Geoff Millar

Personal information
- Full name: Geoffrey Alan Millar
- Born: 22 November 1955 (age 70) Subiaco, Western Australia
- Batting: Right-handed
- Bowling: Right-arm medium
- Role: Bowling all-rounder

Domestic team information
- 1981/82–1982/83: Western Australia

Career statistics
| Competition | First-class | List A |
| Matches | 1 | 3 |
| Runs scored | 20 | 31 |
| Batting average | 20.00 | 15.50 |
| 100s/50s | 0/0 | 0/0 |
| Top score | 20 | 30 |
| Balls bowled | 114 | 144 |
| Wickets | 0 | 4 |
| Bowling average | – | 24.25 |
| 5 wickets in innings | – | 0 |
| 10 wickets in match | – | 0 |
| Best bowling | – | 2/17 |
| Catches/stumpings | 0/– | 2/– |
- Source: CricketArchive, 14 December 2012

= Geoff Millar =

Australian cricketer

Geoffrey Alan Millar (born 22 November 1955) is a former Australian cricketer who played several matches for Western Australia during the early 1980s.
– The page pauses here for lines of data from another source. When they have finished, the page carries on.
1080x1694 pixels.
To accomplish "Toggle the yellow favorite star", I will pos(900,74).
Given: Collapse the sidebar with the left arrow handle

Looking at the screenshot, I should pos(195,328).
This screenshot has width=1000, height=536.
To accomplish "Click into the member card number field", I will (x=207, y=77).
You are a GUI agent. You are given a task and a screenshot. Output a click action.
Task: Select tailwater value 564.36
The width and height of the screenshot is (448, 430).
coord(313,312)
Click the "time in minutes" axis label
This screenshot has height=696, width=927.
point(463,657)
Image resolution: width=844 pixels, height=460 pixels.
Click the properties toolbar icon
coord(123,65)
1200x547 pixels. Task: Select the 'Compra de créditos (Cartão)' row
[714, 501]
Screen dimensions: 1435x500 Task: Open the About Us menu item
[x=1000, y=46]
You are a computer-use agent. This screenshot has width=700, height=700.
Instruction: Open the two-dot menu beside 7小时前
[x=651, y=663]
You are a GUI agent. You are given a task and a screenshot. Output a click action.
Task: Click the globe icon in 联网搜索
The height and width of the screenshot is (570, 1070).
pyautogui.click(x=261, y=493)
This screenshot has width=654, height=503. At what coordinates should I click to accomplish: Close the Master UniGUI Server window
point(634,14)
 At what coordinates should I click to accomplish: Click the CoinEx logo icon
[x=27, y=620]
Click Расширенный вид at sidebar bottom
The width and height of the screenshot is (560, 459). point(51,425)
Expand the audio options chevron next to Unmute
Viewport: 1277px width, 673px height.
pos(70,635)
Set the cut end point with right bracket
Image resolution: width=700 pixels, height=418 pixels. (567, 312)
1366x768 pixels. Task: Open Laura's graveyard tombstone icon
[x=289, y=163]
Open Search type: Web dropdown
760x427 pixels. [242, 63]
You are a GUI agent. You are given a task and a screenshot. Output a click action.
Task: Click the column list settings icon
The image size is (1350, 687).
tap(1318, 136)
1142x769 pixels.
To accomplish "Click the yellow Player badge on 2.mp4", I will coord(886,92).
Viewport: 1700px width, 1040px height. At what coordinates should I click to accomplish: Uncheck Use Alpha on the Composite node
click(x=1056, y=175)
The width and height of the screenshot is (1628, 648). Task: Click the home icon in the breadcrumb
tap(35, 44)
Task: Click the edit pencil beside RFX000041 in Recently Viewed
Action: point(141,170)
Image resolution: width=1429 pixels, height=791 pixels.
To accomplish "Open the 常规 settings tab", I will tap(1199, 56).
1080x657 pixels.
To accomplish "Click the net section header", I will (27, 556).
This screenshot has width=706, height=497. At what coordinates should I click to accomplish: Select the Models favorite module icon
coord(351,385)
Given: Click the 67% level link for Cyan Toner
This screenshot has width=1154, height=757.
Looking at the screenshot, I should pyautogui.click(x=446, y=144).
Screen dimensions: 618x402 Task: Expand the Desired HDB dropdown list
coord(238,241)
From Perth, Millar played at colts level during the late 1970s, generally as an all-rounder. He made his Sheffield Shield debut for Western Australia during the 1981–82 competition, and failed to take a wicket in what was to be his only first-class match. In the match, against Queensland at the WACA Ground in February 1982, he was part of a pace attack that included David Boyd (who he opened the bowling with in the first innings), Mick Malone, and Ken MacLeay. Millar also appeared at List A level several times for Western Australia. In his first match, the third-place playoff of the 1981–82 McDonald's Cup, he took 2/17 and scored 30 runs, and was thus named man of the match. His two further matches both occurred in the following year's tournament. At grade cricket level, Millar played 177 matches for the Mount Lawley District Cricket Club.